> **INSTRUCTIONS FOR THE TASK**
Reproduce each of the following entries line for line, with no changes.

(Entries on target coordinates)

┏━━

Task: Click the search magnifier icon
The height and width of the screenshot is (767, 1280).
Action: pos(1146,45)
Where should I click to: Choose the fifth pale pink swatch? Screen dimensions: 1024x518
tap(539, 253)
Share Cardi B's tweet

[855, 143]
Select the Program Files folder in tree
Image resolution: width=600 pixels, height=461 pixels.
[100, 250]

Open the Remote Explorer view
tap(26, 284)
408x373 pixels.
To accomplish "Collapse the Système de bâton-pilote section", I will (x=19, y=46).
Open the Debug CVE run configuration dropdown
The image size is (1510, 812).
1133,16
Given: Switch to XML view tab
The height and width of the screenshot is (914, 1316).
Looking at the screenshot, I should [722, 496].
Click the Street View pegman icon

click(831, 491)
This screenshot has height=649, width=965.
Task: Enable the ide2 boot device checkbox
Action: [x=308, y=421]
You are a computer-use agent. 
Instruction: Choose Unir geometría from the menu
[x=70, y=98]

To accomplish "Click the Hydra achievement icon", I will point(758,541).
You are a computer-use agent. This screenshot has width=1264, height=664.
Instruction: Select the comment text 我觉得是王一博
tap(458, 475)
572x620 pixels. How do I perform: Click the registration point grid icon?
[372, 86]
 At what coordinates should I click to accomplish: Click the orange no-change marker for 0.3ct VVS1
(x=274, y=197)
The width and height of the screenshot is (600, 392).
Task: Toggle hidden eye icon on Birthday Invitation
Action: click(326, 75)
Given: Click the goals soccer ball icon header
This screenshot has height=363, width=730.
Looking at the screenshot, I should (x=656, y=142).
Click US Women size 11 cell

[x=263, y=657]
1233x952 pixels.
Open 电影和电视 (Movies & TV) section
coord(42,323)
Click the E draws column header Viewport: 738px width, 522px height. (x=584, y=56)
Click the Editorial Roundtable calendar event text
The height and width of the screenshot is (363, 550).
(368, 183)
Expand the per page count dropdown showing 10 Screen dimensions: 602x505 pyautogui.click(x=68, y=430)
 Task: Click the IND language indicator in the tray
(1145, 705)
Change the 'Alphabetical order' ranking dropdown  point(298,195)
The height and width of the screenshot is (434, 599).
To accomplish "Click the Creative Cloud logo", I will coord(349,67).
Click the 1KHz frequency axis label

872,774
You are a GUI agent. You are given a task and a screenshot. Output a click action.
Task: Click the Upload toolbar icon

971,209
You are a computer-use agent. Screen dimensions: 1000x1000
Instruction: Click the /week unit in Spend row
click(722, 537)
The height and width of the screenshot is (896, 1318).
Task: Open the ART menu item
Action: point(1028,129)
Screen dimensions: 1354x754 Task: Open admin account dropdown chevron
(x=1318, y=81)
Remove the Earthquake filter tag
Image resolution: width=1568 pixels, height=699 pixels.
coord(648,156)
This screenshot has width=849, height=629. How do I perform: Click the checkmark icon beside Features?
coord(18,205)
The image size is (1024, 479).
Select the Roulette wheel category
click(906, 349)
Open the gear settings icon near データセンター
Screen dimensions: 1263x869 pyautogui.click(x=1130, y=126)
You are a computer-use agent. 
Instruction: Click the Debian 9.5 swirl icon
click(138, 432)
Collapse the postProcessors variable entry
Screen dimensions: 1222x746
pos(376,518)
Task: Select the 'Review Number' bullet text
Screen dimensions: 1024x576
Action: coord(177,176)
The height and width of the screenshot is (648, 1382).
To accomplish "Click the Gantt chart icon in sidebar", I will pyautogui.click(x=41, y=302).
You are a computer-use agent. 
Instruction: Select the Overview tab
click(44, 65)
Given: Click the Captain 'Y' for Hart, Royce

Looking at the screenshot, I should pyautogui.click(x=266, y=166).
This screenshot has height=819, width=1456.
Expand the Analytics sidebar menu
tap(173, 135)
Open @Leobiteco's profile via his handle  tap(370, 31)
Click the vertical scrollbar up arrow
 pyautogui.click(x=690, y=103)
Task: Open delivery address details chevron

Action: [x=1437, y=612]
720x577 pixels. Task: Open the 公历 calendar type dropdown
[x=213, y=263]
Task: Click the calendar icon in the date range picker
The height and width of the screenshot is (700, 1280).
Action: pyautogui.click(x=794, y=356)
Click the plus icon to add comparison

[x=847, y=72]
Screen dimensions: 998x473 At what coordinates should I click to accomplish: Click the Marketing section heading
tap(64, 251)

┗━━

> **SOLUTION TO THIS EXERCISE**
Task: Click the search magnifier icon
The height and width of the screenshot is (767, 1280).
Action: pos(1146,45)
Where should I click to: Choose the fifth pale pink swatch? Screen dimensions: 1024x518
tap(539, 253)
Share Cardi B's tweet

[855, 143]
Select the Program Files folder in tree
Image resolution: width=600 pixels, height=461 pixels.
[100, 250]

Open the Remote Explorer view
tap(26, 284)
408x373 pixels.
To accomplish "Collapse the Système de bâton-pilote section", I will (x=19, y=46).
Open the Debug CVE run configuration dropdown
The image size is (1510, 812).
1133,16
Given: Switch to XML view tab
The height and width of the screenshot is (914, 1316).
Looking at the screenshot, I should [722, 496].
Click the Street View pegman icon

click(831, 491)
This screenshot has height=649, width=965.
Task: Enable the ide2 boot device checkbox
Action: [x=308, y=421]
You are a computer-use agent. 
Instruction: Choose Unir geometría from the menu
[x=70, y=98]

To accomplish "Click the Hydra achievement icon", I will point(758,541).
You are a computer-use agent. This screenshot has width=1264, height=664.
Instruction: Select the comment text 我觉得是王一博
tap(458, 475)
572x620 pixels. How do I perform: Click the registration point grid icon?
[372, 86]
 At what coordinates should I click to accomplish: Click the orange no-change marker for 0.3ct VVS1
(x=274, y=197)
The width and height of the screenshot is (600, 392).
Task: Toggle hidden eye icon on Birthday Invitation
Action: click(326, 75)
Given: Click the goals soccer ball icon header
This screenshot has height=363, width=730.
Looking at the screenshot, I should (x=656, y=142).
Click US Women size 11 cell

[x=263, y=657]
1233x952 pixels.
Open 电影和电视 (Movies & TV) section
coord(42,323)
Click the E draws column header Viewport: 738px width, 522px height. (x=584, y=56)
Click the Editorial Roundtable calendar event text
The height and width of the screenshot is (363, 550).
(368, 183)
Expand the per page count dropdown showing 10 Screen dimensions: 602x505 pyautogui.click(x=68, y=430)
 Task: Click the IND language indicator in the tray
(1145, 705)
Change the 'Alphabetical order' ranking dropdown  point(298,195)
The height and width of the screenshot is (434, 599).
To accomplish "Click the Creative Cloud logo", I will coord(349,67).
Click the 1KHz frequency axis label

872,774
You are a GUI agent. You are given a task and a screenshot. Output a click action.
Task: Click the Upload toolbar icon

971,209
You are a computer-use agent. Screen dimensions: 1000x1000
Instruction: Click the /week unit in Spend row
click(722, 537)
The height and width of the screenshot is (896, 1318).
Task: Open the ART menu item
Action: point(1028,129)
Screen dimensions: 1354x754 Task: Open admin account dropdown chevron
(x=1318, y=81)
Remove the Earthquake filter tag
Image resolution: width=1568 pixels, height=699 pixels.
coord(648,156)
This screenshot has width=849, height=629. How do I perform: Click the checkmark icon beside Features?
coord(18,205)
The image size is (1024, 479).
Select the Roulette wheel category
click(906, 349)
Open the gear settings icon near データセンター
Screen dimensions: 1263x869 pyautogui.click(x=1130, y=126)
You are a computer-use agent. 
Instruction: Click the Debian 9.5 swirl icon
click(138, 432)
Collapse the postProcessors variable entry
Screen dimensions: 1222x746
pos(376,518)
Task: Select the 'Review Number' bullet text
Screen dimensions: 1024x576
Action: coord(177,176)
The height and width of the screenshot is (648, 1382).
To accomplish "Click the Gantt chart icon in sidebar", I will pyautogui.click(x=41, y=302).
You are a computer-use agent. 
Instruction: Select the Overview tab
click(44, 65)
Given: Click the Captain 'Y' for Hart, Royce

Looking at the screenshot, I should pyautogui.click(x=266, y=166).
This screenshot has height=819, width=1456.
Expand the Analytics sidebar menu
tap(173, 135)
Open @Leobiteco's profile via his handle  tap(370, 31)
Click the vertical scrollbar up arrow
 pyautogui.click(x=690, y=103)
Task: Open delivery address details chevron

Action: [x=1437, y=612]
720x577 pixels. Task: Open the 公历 calendar type dropdown
[x=213, y=263]
Task: Click the calendar icon in the date range picker
The height and width of the screenshot is (700, 1280).
Action: pyautogui.click(x=794, y=356)
Click the plus icon to add comparison

[x=847, y=72]
Screen dimensions: 998x473 At what coordinates should I click to accomplish: Click the Marketing section heading
tap(64, 251)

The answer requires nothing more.